REQUIRED WORK: Quote the listing below word for word, leaving out the pictures.

EXCERPTED DATA:
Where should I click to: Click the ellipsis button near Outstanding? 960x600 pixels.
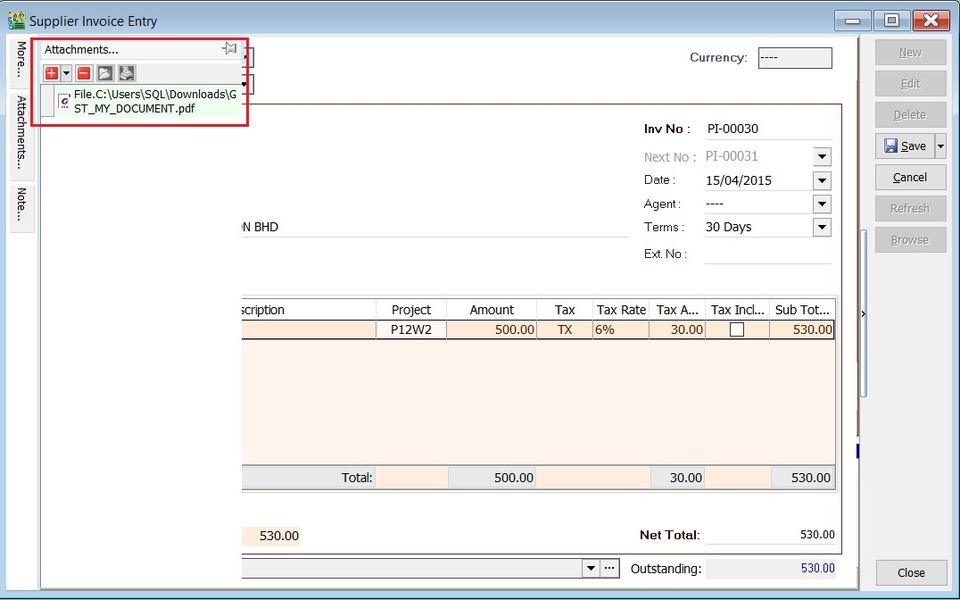pyautogui.click(x=610, y=568)
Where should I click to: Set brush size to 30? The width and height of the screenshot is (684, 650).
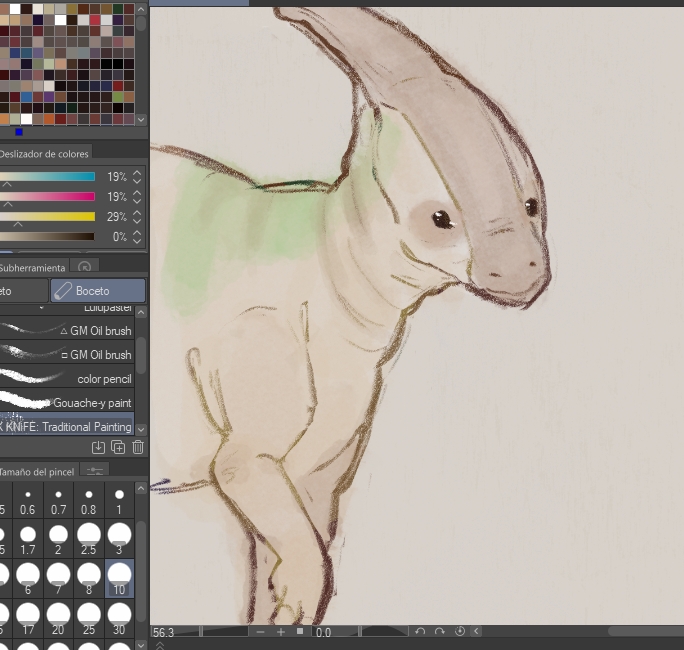click(119, 618)
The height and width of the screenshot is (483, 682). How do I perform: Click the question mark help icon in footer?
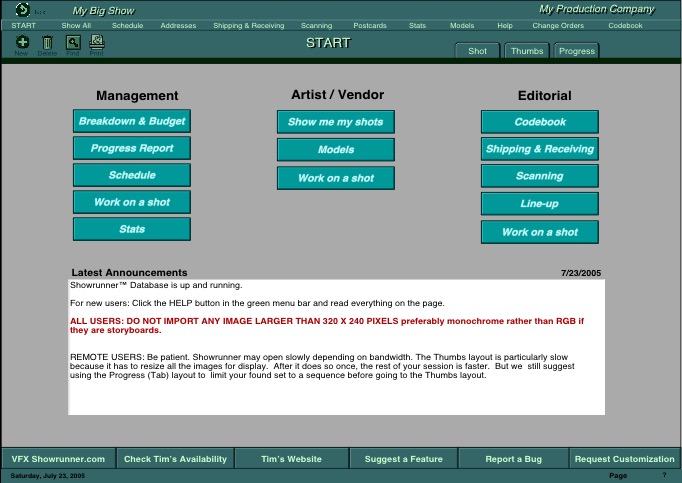663,475
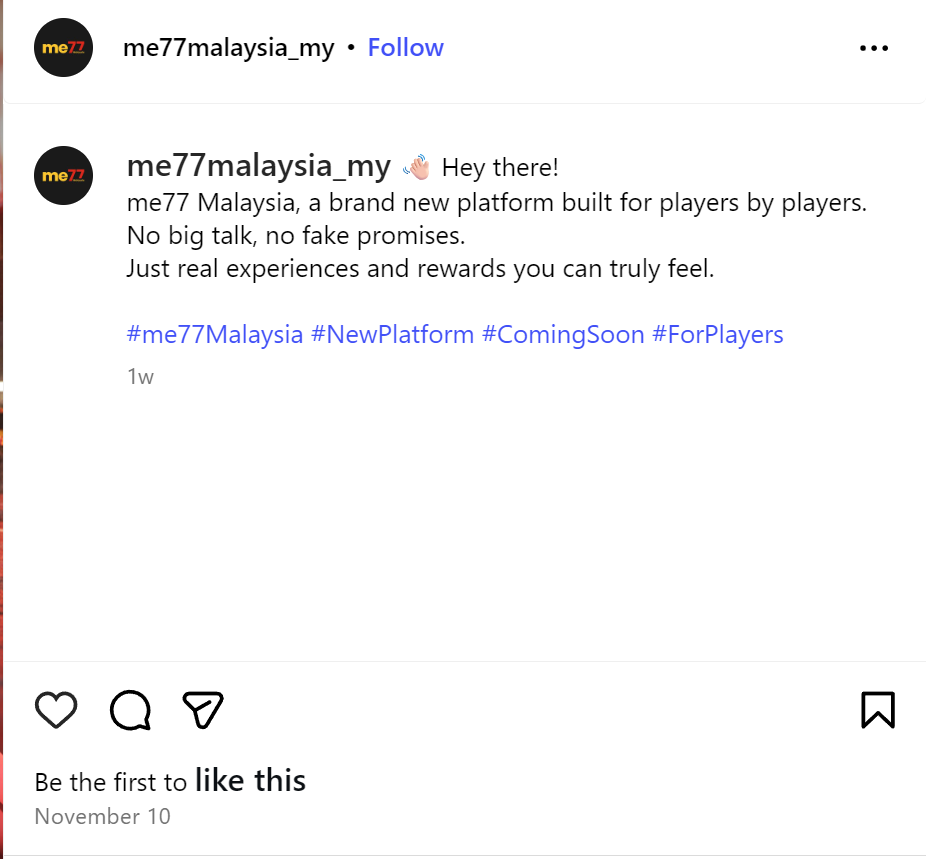Click the waving hand emoji in caption
Screen dimensions: 926x859
[415, 167]
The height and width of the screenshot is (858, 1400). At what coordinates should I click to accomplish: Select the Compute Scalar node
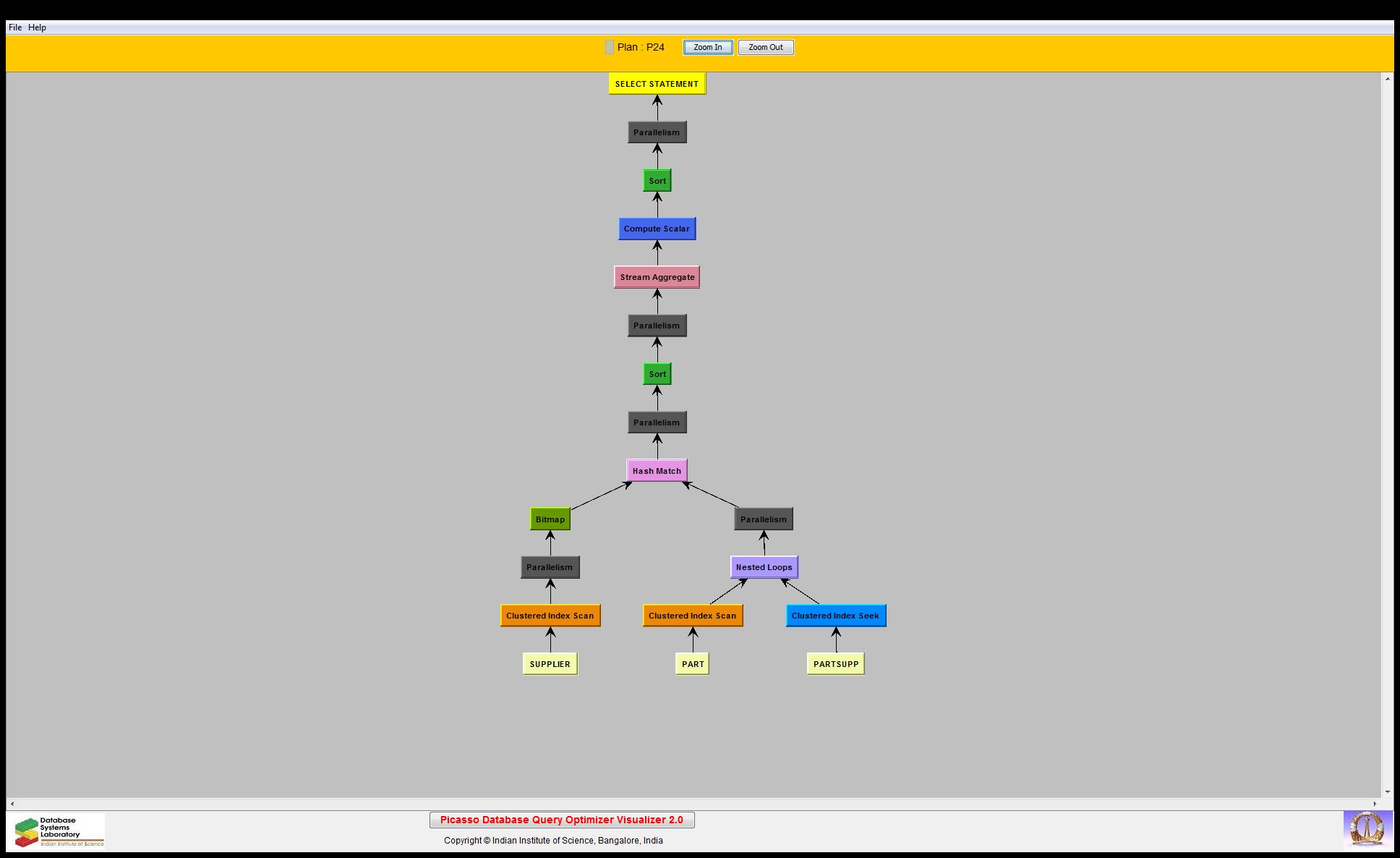point(657,229)

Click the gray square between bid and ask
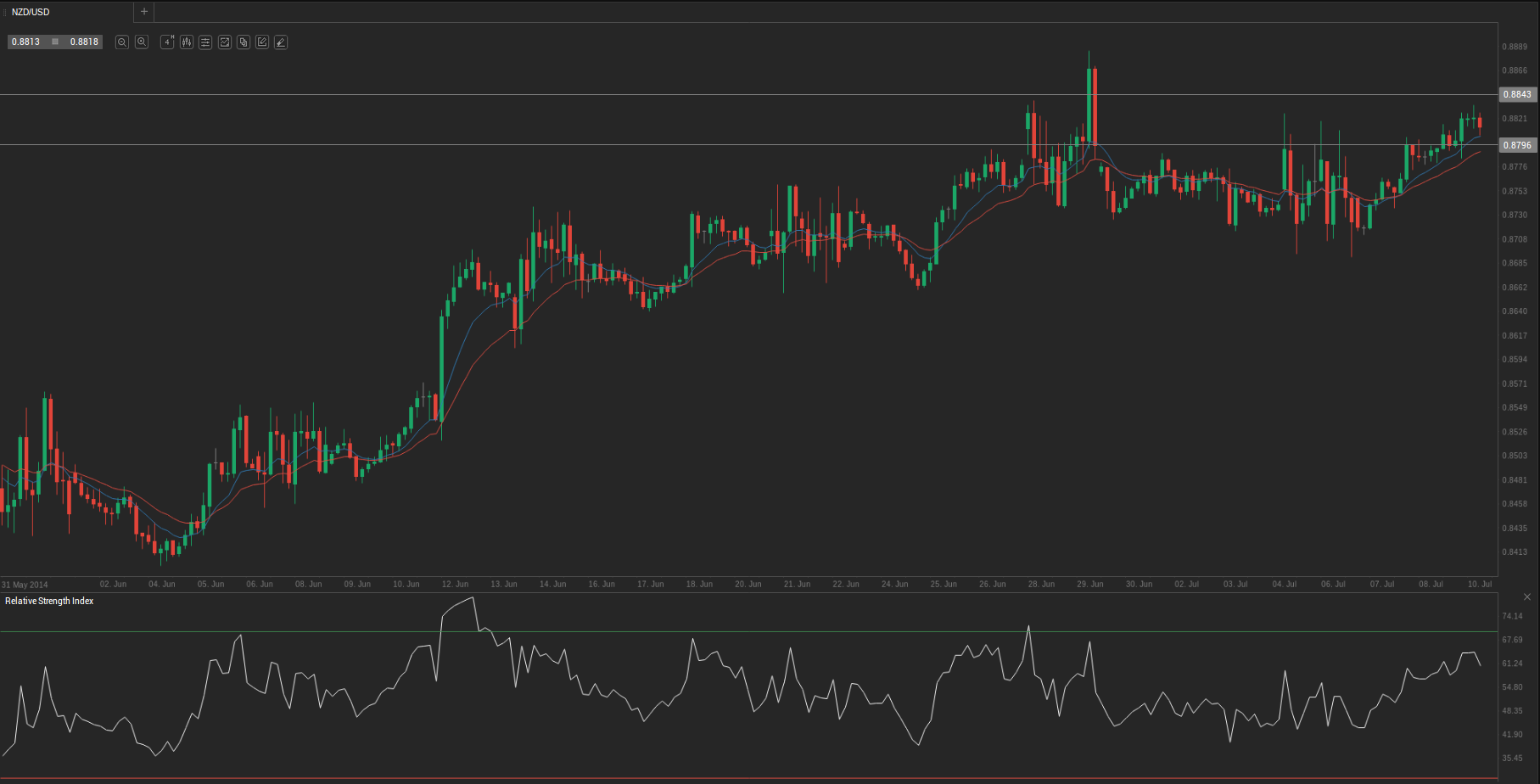click(x=55, y=42)
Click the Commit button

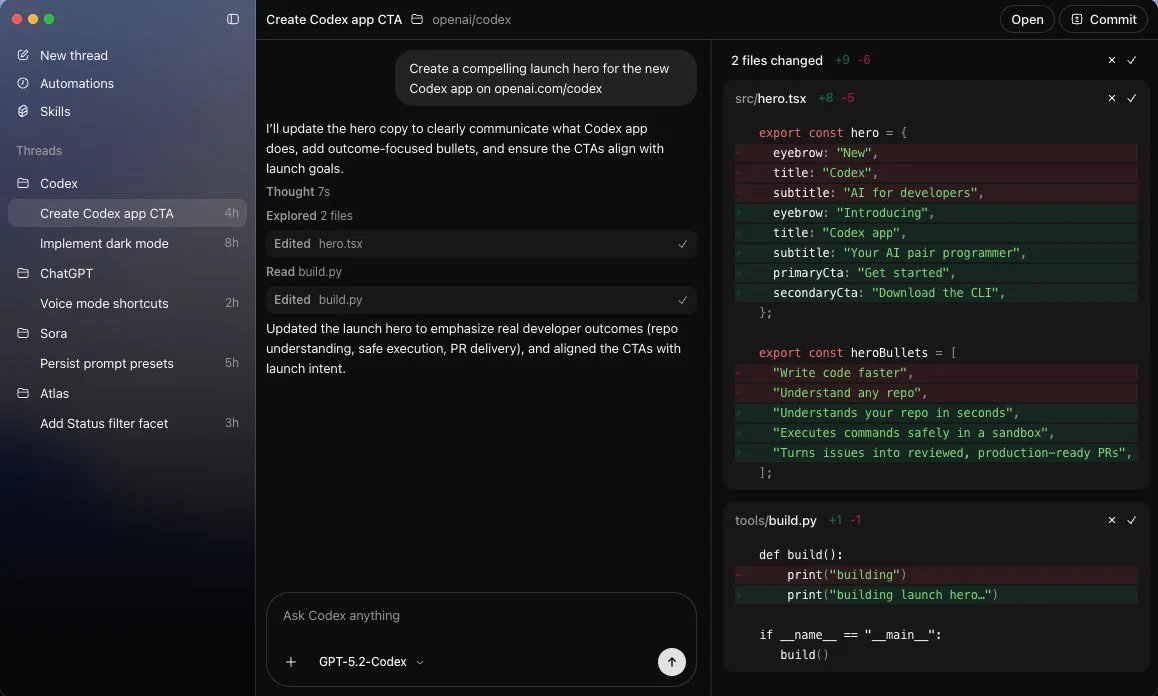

COMPLETED EXERCISE:
Where should I click to: Click the ellipsis button near Outstanding? 960x600 pixels.
pyautogui.click(x=610, y=568)
Where should I click to: Set brush size to 30? The width and height of the screenshot is (684, 650).
click(119, 618)
The height and width of the screenshot is (483, 682). How do I perform: Click the question mark help icon in footer?
663,475
Click the waving hand emoji in caption
Screen dimensions: 926x859
[415, 167]
The height and width of the screenshot is (858, 1400). At what coordinates should I click to accomplish: Select the Compute Scalar node
point(657,229)

Click the gray square between bid and ask
click(x=55, y=42)
Click the Commit button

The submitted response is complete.